Projective $n$ - space is not affine over any ring $R$

Question

A similar question has been asked here already, but there was no final answer to the problem in the most general case. I wish to show that:

For $n>1$ and a ring $R$, the projective $n$ - space $\mathbb{P}_R^n$ is not affine unless $R=0$.

What I have so far: Assume $\mathbb{P}_R^n$ was affine, then $\mathbb{P}_R^n\simeq \operatorname{Spec}(R)$. Now by construction $\mathbb{P}_R^n$ contains the affine subspace $\mathbb{A}_R^n\simeq \operatorname{Spec}(R[\frac{t_1}{t_0},...,\frac{t_1}{t_0}])$ as an open subscheme. Hence the inclusion $\mathbb{A}_R^n\hookrightarrow\mathbb{P}_R^n$ induces some ring homomorphism $R\rightarrow R[\frac{t_1}{t_0},...,\frac{t_1}{t_0}]$. And that is about it...

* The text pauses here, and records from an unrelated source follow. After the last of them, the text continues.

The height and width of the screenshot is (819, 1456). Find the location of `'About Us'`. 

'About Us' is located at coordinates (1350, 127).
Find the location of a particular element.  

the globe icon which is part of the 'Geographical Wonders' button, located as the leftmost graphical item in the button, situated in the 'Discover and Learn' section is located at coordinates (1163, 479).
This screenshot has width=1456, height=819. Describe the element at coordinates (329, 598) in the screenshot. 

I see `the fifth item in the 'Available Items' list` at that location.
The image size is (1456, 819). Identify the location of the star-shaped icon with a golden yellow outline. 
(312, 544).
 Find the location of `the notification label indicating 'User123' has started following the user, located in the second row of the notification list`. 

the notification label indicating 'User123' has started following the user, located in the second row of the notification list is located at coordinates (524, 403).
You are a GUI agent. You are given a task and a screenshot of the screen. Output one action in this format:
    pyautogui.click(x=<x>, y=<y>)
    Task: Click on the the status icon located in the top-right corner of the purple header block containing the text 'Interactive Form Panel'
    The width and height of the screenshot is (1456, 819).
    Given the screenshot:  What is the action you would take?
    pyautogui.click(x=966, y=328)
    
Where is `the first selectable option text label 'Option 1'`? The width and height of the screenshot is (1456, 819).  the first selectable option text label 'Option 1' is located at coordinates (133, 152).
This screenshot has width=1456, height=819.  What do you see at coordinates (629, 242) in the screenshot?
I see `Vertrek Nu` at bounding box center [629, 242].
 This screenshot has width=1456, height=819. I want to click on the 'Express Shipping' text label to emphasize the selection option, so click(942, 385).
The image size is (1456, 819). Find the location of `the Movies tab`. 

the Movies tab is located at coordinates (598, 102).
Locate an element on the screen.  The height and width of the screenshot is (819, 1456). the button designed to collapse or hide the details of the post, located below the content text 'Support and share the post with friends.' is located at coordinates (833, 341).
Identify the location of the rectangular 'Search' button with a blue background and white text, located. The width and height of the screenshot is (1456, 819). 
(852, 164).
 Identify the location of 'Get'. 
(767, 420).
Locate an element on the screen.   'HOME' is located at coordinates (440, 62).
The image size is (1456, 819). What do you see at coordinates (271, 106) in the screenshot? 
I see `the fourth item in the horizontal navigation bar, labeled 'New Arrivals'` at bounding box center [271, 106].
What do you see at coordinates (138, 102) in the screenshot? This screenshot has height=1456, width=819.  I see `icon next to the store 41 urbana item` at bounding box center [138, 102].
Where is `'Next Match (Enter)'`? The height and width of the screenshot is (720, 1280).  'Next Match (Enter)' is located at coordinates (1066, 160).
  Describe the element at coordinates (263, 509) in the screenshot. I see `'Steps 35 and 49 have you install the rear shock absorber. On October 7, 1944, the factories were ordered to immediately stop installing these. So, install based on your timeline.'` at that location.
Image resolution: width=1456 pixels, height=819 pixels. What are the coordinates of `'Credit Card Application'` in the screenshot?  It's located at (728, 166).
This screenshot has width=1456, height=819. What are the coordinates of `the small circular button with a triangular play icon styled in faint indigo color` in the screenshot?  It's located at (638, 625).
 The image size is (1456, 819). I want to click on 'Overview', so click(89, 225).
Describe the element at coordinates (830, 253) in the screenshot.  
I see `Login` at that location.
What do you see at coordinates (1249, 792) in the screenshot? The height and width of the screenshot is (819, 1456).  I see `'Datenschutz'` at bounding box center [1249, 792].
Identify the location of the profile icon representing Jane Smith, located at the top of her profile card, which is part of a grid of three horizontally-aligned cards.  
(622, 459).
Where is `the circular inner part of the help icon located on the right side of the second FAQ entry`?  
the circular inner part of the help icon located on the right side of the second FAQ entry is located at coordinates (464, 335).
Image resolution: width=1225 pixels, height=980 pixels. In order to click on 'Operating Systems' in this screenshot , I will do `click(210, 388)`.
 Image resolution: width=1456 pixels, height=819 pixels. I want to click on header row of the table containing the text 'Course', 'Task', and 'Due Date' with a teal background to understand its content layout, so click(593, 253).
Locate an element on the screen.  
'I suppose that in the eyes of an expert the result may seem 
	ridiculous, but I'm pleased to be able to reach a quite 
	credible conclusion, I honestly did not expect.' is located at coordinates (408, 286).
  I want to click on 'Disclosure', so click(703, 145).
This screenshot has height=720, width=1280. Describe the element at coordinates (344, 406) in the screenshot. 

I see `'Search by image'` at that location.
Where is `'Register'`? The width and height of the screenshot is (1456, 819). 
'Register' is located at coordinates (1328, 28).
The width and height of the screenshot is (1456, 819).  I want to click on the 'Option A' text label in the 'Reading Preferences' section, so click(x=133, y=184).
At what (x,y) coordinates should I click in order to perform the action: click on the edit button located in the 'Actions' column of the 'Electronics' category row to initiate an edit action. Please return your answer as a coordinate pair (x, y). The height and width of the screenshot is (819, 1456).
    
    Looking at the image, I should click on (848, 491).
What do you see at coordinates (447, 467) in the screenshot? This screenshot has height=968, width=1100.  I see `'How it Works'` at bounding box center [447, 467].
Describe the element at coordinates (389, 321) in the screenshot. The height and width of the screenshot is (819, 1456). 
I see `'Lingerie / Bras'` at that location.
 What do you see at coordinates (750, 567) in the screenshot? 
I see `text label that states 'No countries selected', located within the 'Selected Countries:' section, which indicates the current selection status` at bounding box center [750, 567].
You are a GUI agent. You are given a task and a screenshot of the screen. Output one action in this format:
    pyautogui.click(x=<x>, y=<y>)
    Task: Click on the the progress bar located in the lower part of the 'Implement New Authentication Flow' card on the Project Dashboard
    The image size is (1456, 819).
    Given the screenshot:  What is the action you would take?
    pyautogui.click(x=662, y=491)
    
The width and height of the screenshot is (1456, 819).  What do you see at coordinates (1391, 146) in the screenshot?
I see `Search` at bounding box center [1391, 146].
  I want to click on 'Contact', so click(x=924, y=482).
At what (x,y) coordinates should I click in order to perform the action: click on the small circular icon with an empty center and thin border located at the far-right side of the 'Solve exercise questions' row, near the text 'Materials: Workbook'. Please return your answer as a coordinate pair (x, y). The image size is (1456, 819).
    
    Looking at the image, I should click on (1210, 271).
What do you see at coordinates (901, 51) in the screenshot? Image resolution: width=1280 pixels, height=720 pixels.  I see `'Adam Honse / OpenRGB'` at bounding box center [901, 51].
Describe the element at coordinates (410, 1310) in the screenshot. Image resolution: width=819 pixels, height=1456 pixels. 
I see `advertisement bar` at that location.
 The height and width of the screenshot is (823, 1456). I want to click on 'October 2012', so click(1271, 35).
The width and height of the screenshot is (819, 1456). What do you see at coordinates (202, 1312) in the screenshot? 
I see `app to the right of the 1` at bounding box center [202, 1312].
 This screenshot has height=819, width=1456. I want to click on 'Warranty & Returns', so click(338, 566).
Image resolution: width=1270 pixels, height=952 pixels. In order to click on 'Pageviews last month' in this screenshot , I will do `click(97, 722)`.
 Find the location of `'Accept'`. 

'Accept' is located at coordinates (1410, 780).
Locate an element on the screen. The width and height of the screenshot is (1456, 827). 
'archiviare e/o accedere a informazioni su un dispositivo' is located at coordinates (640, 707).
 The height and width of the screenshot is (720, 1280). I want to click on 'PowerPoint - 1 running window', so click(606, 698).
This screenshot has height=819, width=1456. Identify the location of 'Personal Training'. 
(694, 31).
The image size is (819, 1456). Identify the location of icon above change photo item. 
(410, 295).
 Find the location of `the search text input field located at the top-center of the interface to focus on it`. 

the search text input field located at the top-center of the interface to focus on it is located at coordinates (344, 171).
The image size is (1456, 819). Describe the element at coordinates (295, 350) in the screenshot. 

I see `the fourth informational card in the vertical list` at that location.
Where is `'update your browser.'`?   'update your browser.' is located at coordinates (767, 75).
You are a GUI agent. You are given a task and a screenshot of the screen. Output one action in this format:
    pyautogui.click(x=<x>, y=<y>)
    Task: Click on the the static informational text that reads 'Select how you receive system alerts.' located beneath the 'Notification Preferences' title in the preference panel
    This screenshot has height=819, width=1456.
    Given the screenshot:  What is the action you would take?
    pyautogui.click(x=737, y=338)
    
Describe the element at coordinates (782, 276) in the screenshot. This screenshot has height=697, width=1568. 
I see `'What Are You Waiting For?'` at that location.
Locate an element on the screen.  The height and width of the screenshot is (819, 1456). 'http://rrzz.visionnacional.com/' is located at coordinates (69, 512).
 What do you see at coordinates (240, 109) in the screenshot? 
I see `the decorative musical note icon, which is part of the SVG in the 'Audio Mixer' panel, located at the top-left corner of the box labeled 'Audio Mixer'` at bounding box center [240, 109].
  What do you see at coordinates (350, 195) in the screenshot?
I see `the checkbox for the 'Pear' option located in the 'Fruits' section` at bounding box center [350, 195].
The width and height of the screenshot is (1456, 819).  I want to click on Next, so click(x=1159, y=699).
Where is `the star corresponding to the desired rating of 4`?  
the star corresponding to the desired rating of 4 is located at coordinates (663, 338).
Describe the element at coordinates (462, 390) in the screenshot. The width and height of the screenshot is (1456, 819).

The book I read (Bosch, Algebraic Geometry and Commutative Algebra) uses for the case that $R=K$ is a field an argument based on $K'$ - valued points $\mathbb{P}_K^n = \operatorname{Hom}_K(\operatorname{Spec}(K'),\mathbb{P}_K^n)$, where $K'$ is field extension of $K$. He shows that if $\mathbb{P}_K^n = \operatorname{Spec}(K)$ was affine, it would be a one - point space and then constructs a bijection $\mathbb{P}_K^n(K')\leftrightarrow \mathbb{P}^n(K')$, where the RHS is the ordinary projective $n$ - space over $K'$.

I was hoping to argue similarly, but I am lost at this point.

Answer 1

Take $R\neq 0$, assume $\Bbb P^n_R\to \operatorname{Spec} R$ is an isomorphism, and consider the composite map $\Bbb A^n_R \to \Bbb P^n_R \to \operatorname{Spec} R$, where the first map is the standard open immersion of $\Bbb A^n_R\to \Bbb P^n_R$ with image $D(x_0)$. Then both maps are injective on underlying topological spaces, so the composite map $\Bbb A^n_R \to \operatorname{Spec} R$ must be injective as well. On the other hand let $x$ be a closed point of $\operatorname{Spec} R$ with corresponding maximal ideal $\mathfrak{m}$ and residue field $k$. The fiber of $\Bbb A^n_R \to \operatorname{Spec} R$ over $x$ is exactly $\Bbb A^n_k \to \operatorname{Spec} k$, which has at least two points: $(0,\cdots,0)$ and $(1,0,\cdots,0)$. This is a contradiction, so it cannot have been the case that $\Bbb P^n_R\to\operatorname{Spec} R$ was an isomorphism and we're done.

Answer 2

The statement can be reduced to its version over fields, for if $\mathrm{Spec}(k)\to\mathrm{Spec}(R)$ is a closed point, $\mathbb P_R^n\times_R \mathrm{Spec}(k)= \mathbb P_k^n$ and $\mathrm{Spec}(R)\times_R \mathrm{Spec}(k) =\mathrm{Spec}(k)$. Thus, if $\mathbb P_R^n$ were isomorphic to $\mathrm{Spec}(R)$, then so were $\mathbb P_k^n$ and $\mathrm{Spec}(k)$. Assuming the statement is known for fields, it follows that either $n=0$ or $R=0$.